Propaganda Poses As Math

by Al Benson Jr.

Many of you may have seen the article on http://www.theblaze.com which was posted on January 7th and entitled “If Frederick Got Two Beatings Per Day…”


The article started out by observing “Parents in Georgia are outraged after their third grade children were assigned with homework containing references to slaves picking cotton and getting beaten” according to Atlanta’s WSB-TV. Christopher Braxton told the station he couldn’t believe the word problems in his 8-year old son’s math homework Wednesday from Beaver Ridge Elementary School in Norcross.” One question in this “homework” was “If Frederick got two beatings per day, how many beatings did he get in one week?”

Another question asked how many pounds of cotton Frederick picked. If he got two beatings every day, probably not too many! Mr. Braxton got really steamed over this question (and who can blame him) and he told the school “He’s not answering this question.” Another angry parent told the television station that: “I’m having to explain to my 8-year old why slaves or slavery or beatings are in a math problem. That hurts.” Dear anguished parent, it’s meant to hurt, to inculcate a sense of guilt. If you have been able to grasp anything about public “education” so-called, you should realize that. This parent also stated “Something like this shouldn’t be imbedded into a kid of the third, fourth, fifth, any grade.”

“Imbedded” is a good word to describe this exercise in “math” homework, because questions of this type are meant to be imbedded into these kids at this impressionable age so they don’t forget. For all the ultra-liberal and leftist hogwash about forgetting the War of Northern Aggression and “moving on” the one thing they do not ever plan to do is to let the South and its people forget the issue of slavery. This is the hickory switch of “correction” they plan to beat the South over the head with in perpetuity. Though slavery also existed in the North, in some cases, into the 1840s and 50s, that will never be mentioned–only slavery in the South.

If you want to read a little more on that get Donnie Kennedy’s book Myths of American Slavery. You can find it on Amazon.com.

According to the article on The Blaze, the teachers were supposedly doing a “cross-curricula activity” which combined math problems with ‘social studies” problems. I can only imagine what the social studies curriculum in this school looks like. Back in the ancient days when I was in school, in math class you were taught math and in social studies class you were taught what passed for American history. There was no need to combine the two. Most teachers had all they could do to teach one subject at a time and some of the ones I remember didn’t do real great at that.

Nowadays the propaganda value of this approach seems to have been discovered and so the kids will be bombarded with anti-South propaganda in every possible class. I can just picture what sort of sentences the kids will deal with in English class–how about “On all the plantations in the racist South all the slaves are routinely beaten every morning before breakfast” and the kids will be asked to either list all the parts of speech in the sentence or to diagram it. Sound far out? Not as far as you think when, in Norcross, Georgia they are already using this type of sentence in a problem in their third grade math class. How big a jump is it from one to the other?

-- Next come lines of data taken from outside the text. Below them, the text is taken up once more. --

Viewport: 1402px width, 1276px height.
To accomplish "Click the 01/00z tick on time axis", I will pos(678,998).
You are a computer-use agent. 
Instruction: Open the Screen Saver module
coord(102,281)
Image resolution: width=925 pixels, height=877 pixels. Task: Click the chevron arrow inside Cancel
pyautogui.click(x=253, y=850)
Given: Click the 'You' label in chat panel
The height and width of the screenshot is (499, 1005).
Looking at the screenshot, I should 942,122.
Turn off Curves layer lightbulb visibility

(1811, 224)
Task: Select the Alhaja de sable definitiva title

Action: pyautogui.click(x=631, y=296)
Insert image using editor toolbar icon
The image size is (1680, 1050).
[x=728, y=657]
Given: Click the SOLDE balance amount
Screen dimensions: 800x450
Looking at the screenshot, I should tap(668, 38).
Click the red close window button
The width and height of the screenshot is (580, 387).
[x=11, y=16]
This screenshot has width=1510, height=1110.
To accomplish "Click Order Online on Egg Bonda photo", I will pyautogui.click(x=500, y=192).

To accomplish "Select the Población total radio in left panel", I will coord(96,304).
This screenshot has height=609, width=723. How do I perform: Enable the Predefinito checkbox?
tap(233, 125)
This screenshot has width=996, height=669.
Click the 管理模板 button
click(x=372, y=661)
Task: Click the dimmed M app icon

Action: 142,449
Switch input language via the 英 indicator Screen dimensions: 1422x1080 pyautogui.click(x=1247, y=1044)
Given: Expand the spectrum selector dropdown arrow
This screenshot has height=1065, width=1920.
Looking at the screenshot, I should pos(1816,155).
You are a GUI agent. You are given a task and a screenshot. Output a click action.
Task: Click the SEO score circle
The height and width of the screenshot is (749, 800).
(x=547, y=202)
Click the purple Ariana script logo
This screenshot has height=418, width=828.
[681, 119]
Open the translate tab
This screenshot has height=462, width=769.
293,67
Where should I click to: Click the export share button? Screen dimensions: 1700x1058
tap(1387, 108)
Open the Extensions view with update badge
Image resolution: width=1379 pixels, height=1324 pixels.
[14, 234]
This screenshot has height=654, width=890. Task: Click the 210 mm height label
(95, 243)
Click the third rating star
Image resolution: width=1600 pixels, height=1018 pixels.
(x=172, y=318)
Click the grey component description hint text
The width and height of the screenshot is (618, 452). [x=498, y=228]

One of the educrats in that school district in Georgia said: “We understand that there are concerns about these questions and we agree that these questions were not appropriate.” Loose translation: We tried this as an experiment this time, a trial balloon, and it didn’t fly. We got caught. So we will back off for awhile and come back with some other tack in a few months when the parents have cooled off.

Folks, we have got to begin to realize that this kind of exercise is NOT education. It is propaganda, pure and simple. Make the South look bad and promote guilt in the public school population and/or their parents, so when some sort of reparations gravy train rolls into town these guilt-ridden folks will feel it is their obligation to contribute as heavily as they can to assuage their “guilt” over a slavery they had nothing whatever to do with. The “everlasting stool of repentance” is always out there for Southern folks to sit on while endlessly confessing their guilt over a never-ending slavery question. You might say this was sort of an emotional shell game, except that is probably too charitable a description of it. But if this propaganda is imbedded in these kids at an early enough age they will grow up feeling guilty over it–and that is the real name of the game.

If you really want to get an accurate picture of what goes on in “your public schools” then get a copy of the DVD IndoctriNation which is available from Exodus Mandate. Watch it a couple times and after you have viewed it, go and take your kids out of these propaganda factories.